CuPrintf problem

I am trying to copy a struct array to device.I work with one atm GPU, and I have a problem with the cuPrintf function that I use to debug my code.

My definition of structure is as follows:

struct Node { char Key[25]; char ConsAlterKey[25]; char MasterKey[3]; int VowelDeletion; char Data[6]; char MasterData[6]; int Children[35]; int ChildCount; }; 

and for testing purposes, I populate an array of structures as follows:

 void FillArray(Node *NodeArray) { for(int i=0;i<TotalNodeCount;i++) { strcpy(NodeArray[i].Key,"Key"); strcpy(NodeArray[i].ConsAlterKey,"ConsAlterKey"); strcpy(NodeArray[i].MasterKey,"Mk"); NodeArray[i].VowelDeletion=0; strcpy(NodeArray[i].Data,"Data"); strcpy(NodeArray[i].MasterData,"Mdata"); NodeArray[i].ChildCount=5; for(int j =0;j<NodeArray[i].ChildCount;j++) { NodeArray[i].Children[j]=i+j; } } } 

my main function looks like this:

 int main() { Node *NodeArray; Node *GpuTree; int tokenCount=0; int *tokenCountGPU; NodeArray =(Node *)malloc(sizeof(Node)*(TotalNodeCount)); FillArray(NodeArray); printf("Filling test : %s\n", NodeArray[13].Key); gpuAssert(cudaMalloc( (void**)&GpuTree, sizeof(Node)*(TotalNodeCount))); gpuAssert(cudaMemcpy(GpuTree, NodeArray,sizeof(Node)*(TotalNodeCount), cudaMemcpyHostToDevice)); //test value tokenCount=35; gpuAssert( cudaMalloc((void **)&tokenCountGPU, sizeof(int)) ); gpuAssert( cudaMemcpy(tokenCountGPU, &tokenCount, sizeof(int), cudaMemcpyHostToDevice) ); cudaPrintfInit(); Test <<< 1, tokenCount >>> (GpuTree,tokenCountGPU); cudaPrintfDisplay(stdout, true); cudaPrintfEnd(); gpuAssert( cudaGetLastError() ); //TODO:free pointers return(0); } 

and if I write a test function as shown below:

 __global__ void Test(Node *Trie,int *tokenCount) { if (threadIdx.x < *tokenCount) { cuPrintf("%s\n",Trie[threadIdx.x].Key); } return; } 

I get the output as follows:

 Filling test : Key [0, 0]: < [0, 1]: ¢☺! [0, 2]: ì☺! [0, 3]: Γ„β˜»! [0, 4]: oβ™₯! [0, 5]: t♦! [0, 6]: L♣! [0, 7]: $β™ ! [0, 8]: ΓΌβ™ ! [0, 9]: Γ”! [0, 10]: ! [0, 11]: " [0, 12]: \ ! [0, 13]: 4β™‚! [0, 14]: ♀♀! [0, 15]: À♀! !0, 16]: ΒΌ [0, 17]: "β™«! [0, 18]: l☼! [0, 19]: Dβ–Ί! [0, 20]: βˆŸβ—„! [0, 21]: Γ΄β—„! [0, 22]: ΓŒβ†•! [0, 23]: Β€β€Ό! [0, 24]: |ΒΆ! [0, 25]: TΒ§! [0, 26]: ,β–¬! [0, 27]: ♦↨! [0, 28]: Γœβ†¨! [0, 29]: ´↑! [0, 30]: O↓! [0, 31]: dβ†’! [0, 32]: <←! [0, 33]: ¢∟! [0, 34]: ì∟!

* **Exercise description**
In the cuPrintf post, why does the poster fill the array of Node structures using FillArray? Explain in one to three sentences.

* **Information given**
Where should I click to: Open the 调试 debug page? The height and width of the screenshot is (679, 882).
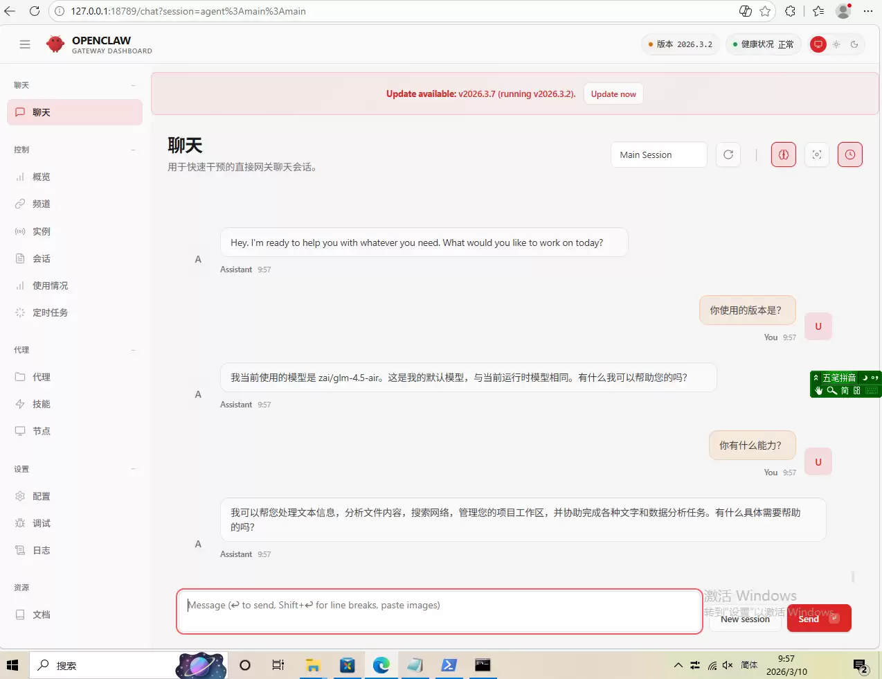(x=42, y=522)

--

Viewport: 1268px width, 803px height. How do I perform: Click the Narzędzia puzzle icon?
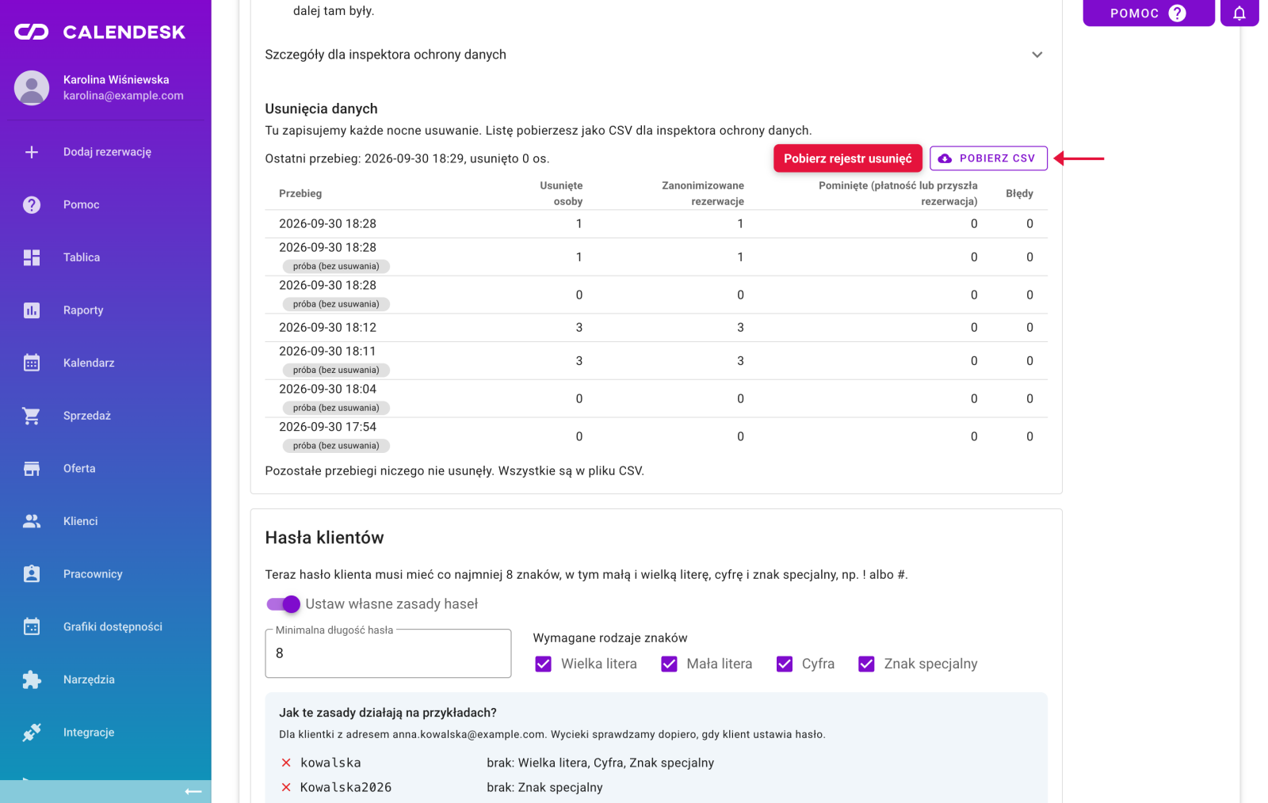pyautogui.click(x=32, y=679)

* **The result**
The poster fills the array this way for testing purposes. FillArray gives every node the same strings, such as "Key", "ConsAlterKey" and "Data", sets ChildCount to 5, and sets each Children entry to i+j.